Still, Lebanese elites were preoccupied with the upcoming elections, whose legal mechanisms were deadlocked. The new prime minister was aware of this challenge too and told the daily Al Safir: “Reaching an agreement over a new parliamentary electoral law and staging the elections will be my first objectives as prime minister,” hoping that the next cabinet would “work on asserting civil peace and national reconciliation that will pave the way for holding the polls” on time.

It was important to note that the designee narrowed the scope of his government to overseeing parliamentary elections even if no consensus emerged on the law under which such elections might be held. With the so-called “Orthodox Proposal Law” now shelved and lacking an accord over a hybrid alternative, only the current 1960 (as amended in 2009) Law was valid, even if all parties universally rejected it. In the absence of an alternative, only the president of the republic and his minister of the interior, as legally required to do so, called for elections to be held on that basis. In addition to this dilemma, there was also a divergence of opinion over the ministerial statement that now accompanies every government’s inauguration, ostensibly to act as a blueprint to guide officers. A source of deep popular confusion, past statements emphasised Hezbollah’s tryptic “people, army, resistance,” while most March 14 tenors advocated an amended version: “people, army and State.” The erudite Salam insisted that he supported “the resistance against Israel as long as it directs its weapons towards the enemy.” He refused to see “these arms turned towards the internal scene,” and highlighted the importance of the Ba’abda Declaration, which was approved during the last national dialogue session on June 11, 2012 that called for keeping Lebanon away from the Syrian civil war.

The burden on the talented Salam will now be to navigate through these shark-infested waters, with two important tasks ahead: agree on a new electoral law (or go with the 2009 regulations) and hold parliamentary elections more or less on time. Of course, this iseasier said than done, though eminently possible if Hezbollah leaders consent.

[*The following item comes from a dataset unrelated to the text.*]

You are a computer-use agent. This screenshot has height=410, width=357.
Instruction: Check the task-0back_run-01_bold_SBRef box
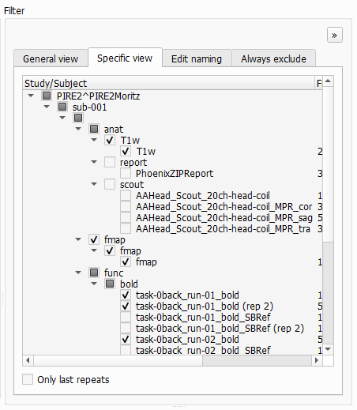click(x=126, y=317)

For in a rare moment of national glee, observers were genuinely impressed as they watched politicians trek to the presidential palace, to formally nominate Salam for the premiership. It is now up to the affable and gifted Salam to grapple with the inevitable political brawling that all politicians engage in to advance narrow interests. Under Salam’s leadership, officials will be tested on their sense of patriotism and perhaps they will learn how to serve Lebanese citizens.